■ **Data to process**
-- Begin --

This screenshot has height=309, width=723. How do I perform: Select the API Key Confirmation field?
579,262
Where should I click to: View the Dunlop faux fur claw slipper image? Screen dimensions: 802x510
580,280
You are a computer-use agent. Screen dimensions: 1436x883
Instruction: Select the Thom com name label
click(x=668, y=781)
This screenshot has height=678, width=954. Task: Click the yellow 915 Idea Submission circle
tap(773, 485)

-- End --
-- Begin --

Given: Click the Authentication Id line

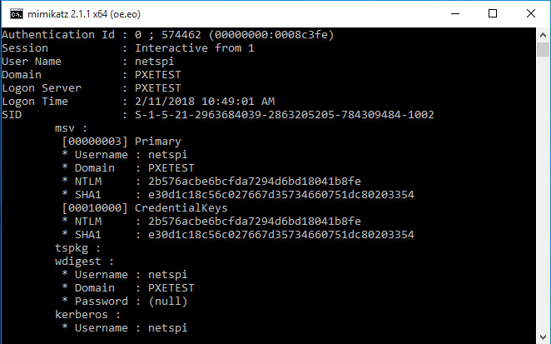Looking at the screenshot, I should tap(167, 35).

-- End --
-- Begin --

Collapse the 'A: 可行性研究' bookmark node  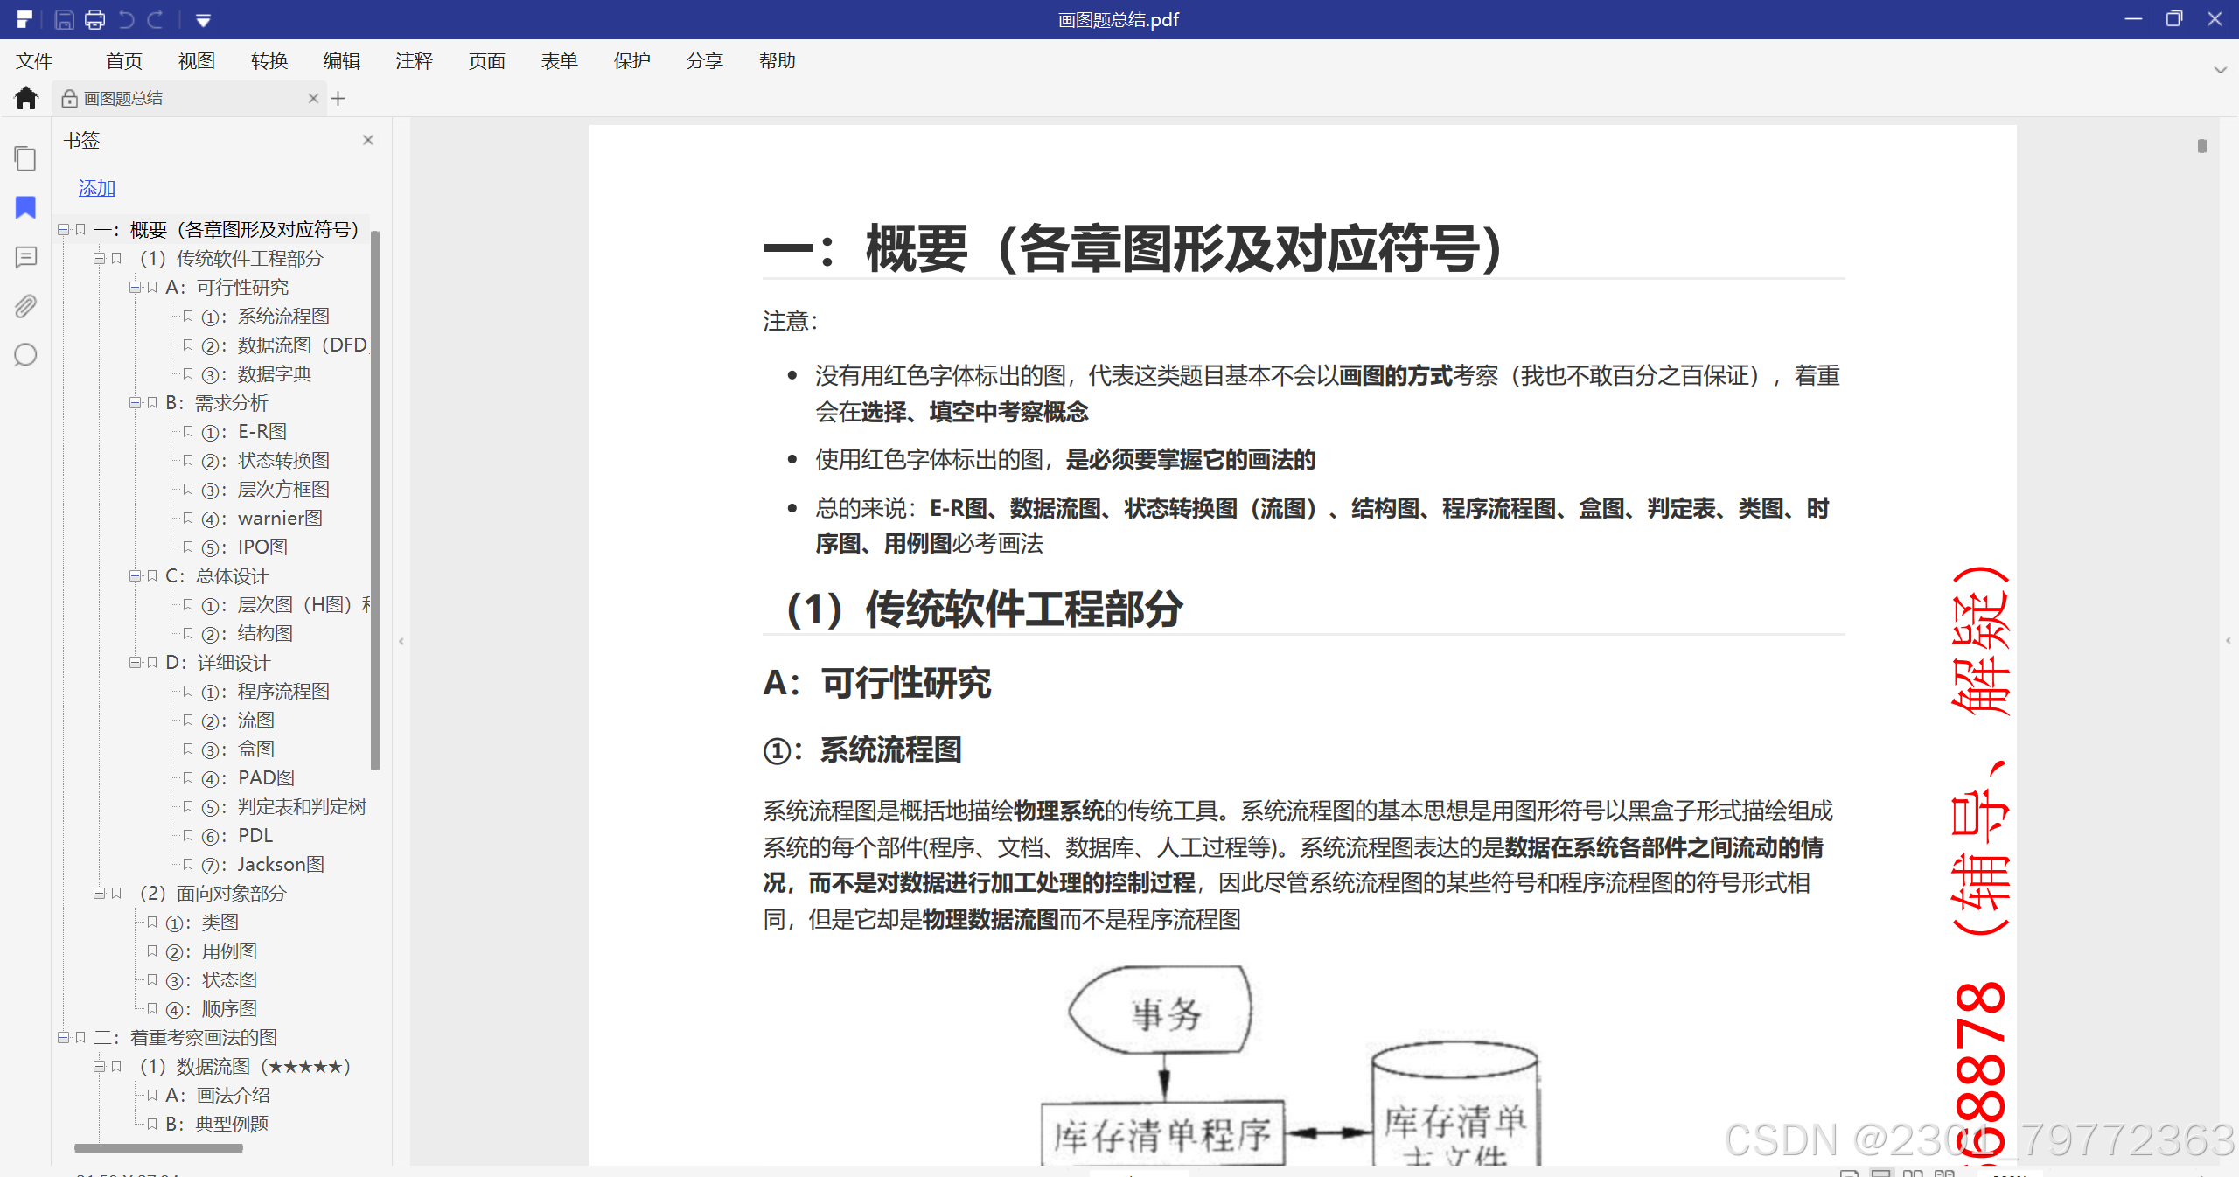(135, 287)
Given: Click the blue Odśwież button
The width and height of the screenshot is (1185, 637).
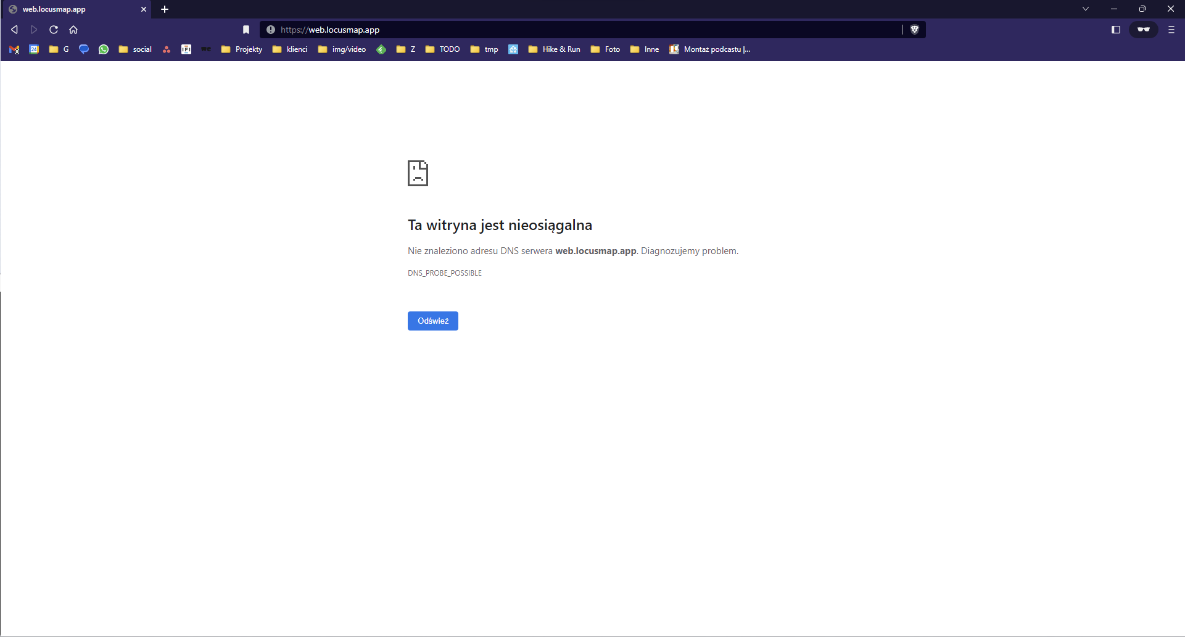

-- End --

■ **Goal**
Scale everything from the line containing "This screenshot has height=309, width=723." down to the line containing "tap(773, 485)", both included. Could you write all of those lines out again, requests included, multiplying every coordinate in the answers by 1.2 and rounding to whole numbers (halves up), and leaving every other number unchanged?

■ **Result for this task**
This screenshot has height=309, width=723. How do I perform: Select the API Key Confirmation field?
695,314
Where should I click to: View the Dunlop faux fur claw slipper image? Screen dimensions: 802x510
696,336
You are a computer-use agent. Screen dimensions: 1436x883
Instruction: Select the Thom com name label
click(x=802, y=937)
This screenshot has height=678, width=954. Task: Click the yellow 915 Idea Submission circle
tap(928, 582)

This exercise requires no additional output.